MonoDiffSplat

Iterative Sparse-View 3D Reconstruction via Plane-Guided Depth Refinement and Video Diffusion

Sam (Seyed M.) Hosseini
York University
Repository

Abstract

Reconstructing usable 3D geometry from very sparse inputs remains difficult, especially when large parts of a scene are unobserved. Recent pipelines can combine monocular depth, plane priors, Gaussian rendering, and generative completion, but the interaction between those components becomes fragile in single-view and low-view regimes.

MonoDiffSplat is a repository pipeline built on top of G4Splat, Depth Anything 3, See3D, and 2D Gaussian Splatting. In the current implementation, the system bootstraps depth and plane structure from the input views, trains an initial 2D Gaussian model, then runs up to three iterative rounds of novel-view rendering, See3D inpainting, base-cloud-anchored depth refinement, point-cloud quality control, and resumed Gaussian training.

Within that G4Splat-based framework, MonoDiffSplat extends the implementation with Depth Anything 3 initialization for sparse and single-view settings, stage-to-stage chaining of plane models and base clouds, structured coverage-driven view selection, and resume-stage geometry injection with additional pruning during Gaussian retraining. This page focuses on the repository pipeline and qualitative outputs.

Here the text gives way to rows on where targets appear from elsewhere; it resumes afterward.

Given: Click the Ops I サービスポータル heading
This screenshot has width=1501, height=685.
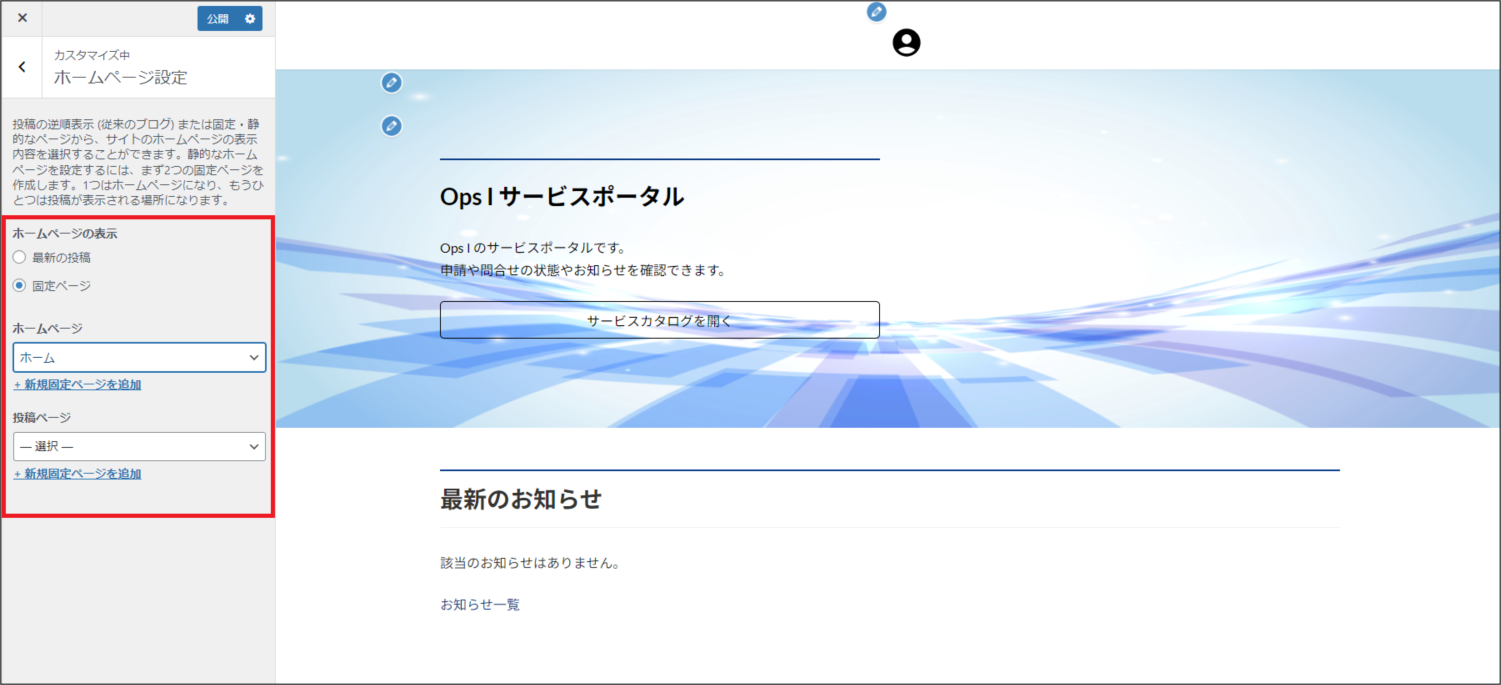Looking at the screenshot, I should [561, 197].
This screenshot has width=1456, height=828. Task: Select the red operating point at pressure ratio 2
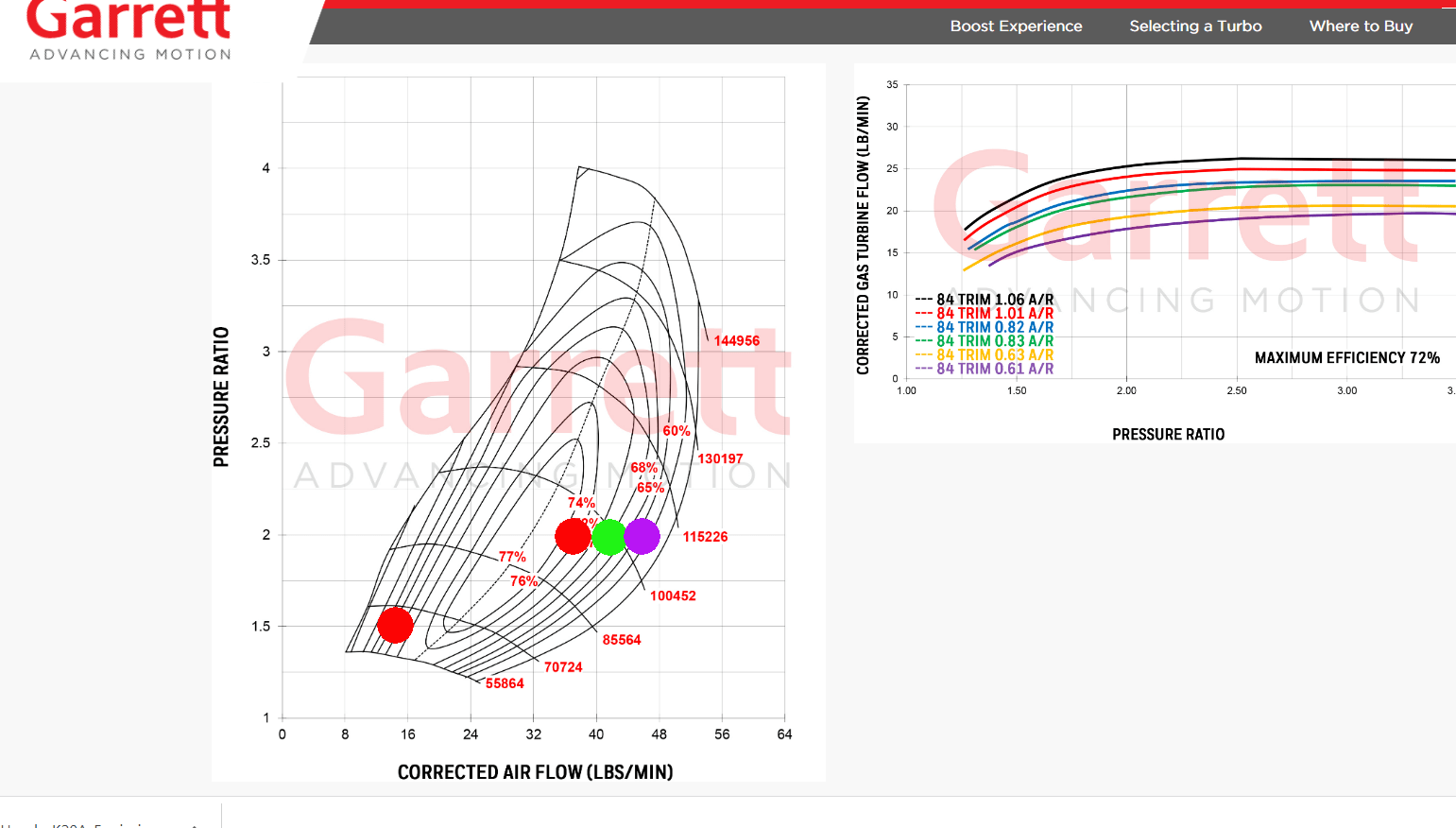(x=573, y=535)
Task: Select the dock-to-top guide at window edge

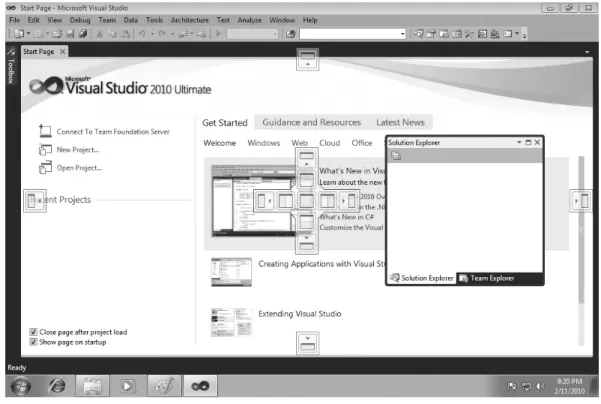Action: click(307, 59)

Rendered frame from single view reconstruction

Single input image

Generated scene

Generated scene

Rendered frame from single view reconstruction

Single input image

Generated scene

Generated scene

Rendered frame from single view reconstruction

Single input image

Generated scene

Generated scene

Figure 1: Qualitative sparse-view reconstruction examples.


Method Overview

MonoDiffSplat keeps the core G4Splat ingredients and reorganizes them into three phases with explicit stage chaining and iterative refinement:

  • Bootstrap. Depth Anything 3 produces an initial monocular depth estimate with global alignment. Geometry-branch normals and SAM masks drive plane extraction, an initial plane-aware refinement is run, and a first 2D Gaussian model is trained.
  • Iterative See3D refinement (1–3 rounds, default 2). Each round renders structured novel views, runs See3D inpainting with feathered visible-region merge, anchors the new depths against the previous round's unified point cloud while carrying forward fitted plane models, exports an aligned point cloud, and resumes Gaussian training with delta geometry injection and floater cleanup.
  • Finalization. Optional adaptive-TSDF tetra mesh extraction and held-out view evaluation.
MonoDiffSplat pipeline diagram

Figure 2: Pipeline summary. Bootstrap builds the first depth-refined point cloud and Gaussian model from sparse RGB inputs. The iterative phase then repeats one to three times: render novel views, inpaint with See3D, refine depth against the previous round's geometry, export QC point clouds, resume Gaussian training, and re-render.


Geometric Consistency

Depth and normal estimates are used as geometric supervision throughout refinement and training. In the current implementation, this is meant to reduce floaters, keep planar regions better aligned, and make sparse-view reconstructions more stable when only a few input images are available.

RGB image
RGB Image
Normal map
Depth Map

Scene 1: Outdoor scene with geometric detail

RGB image
RGB Image
Normal map
Depth Map

Scene 2: Room reconstruction


Extensions Over G4Splat

  • Base-cloud-anchored depth refinement. See3D depths are aligned to the previous round's QC point cloud via per-segment scale fitting, with hard acceptance gates and an adaptive view-rescue floor. Inherited plane models are matched first, with boundary-anchored linear mono fits as a weak-plane fallback.
  • Geometry-branch normals. Plane extraction on inpainted views uses normals computed from raw mono depth rather than from GS-warp-aligned depth, avoiding projective distortion on regions with sparse Gaussian coverage.
  • Structured view selection. Novel views are drawn from a fixed trajectory mix (parallax, dolly, orbit, top-down, plane-guided), filtered by visibility and coverage, and feather-merged with input-view backward warps to reduce full-frame diffusion drift.
  • QC-gated geometry injection and floater cleanup. Unified point cloud export applies multi-view consistency, plane-extension snapping, and an adaptive inlier gate before injection. Resumed Gaussian training adds depth-prune grace periods, post-densify shard cleanup, and an opacity-gated anisotropy pass.

Acknowledgments

This repository is built on G4Splat and also depends on Depth Anything V3, See3D, and the broader 2D Gaussian Splatting toolchain. Credit for the base G4Splat formulation remains with the original authors; MonoDiffSplat primarily documents and implements the iterative sparse-view extensions described in this repository.

We thank the upstream authors for releasing code, models, and documentation that made this implementation possible.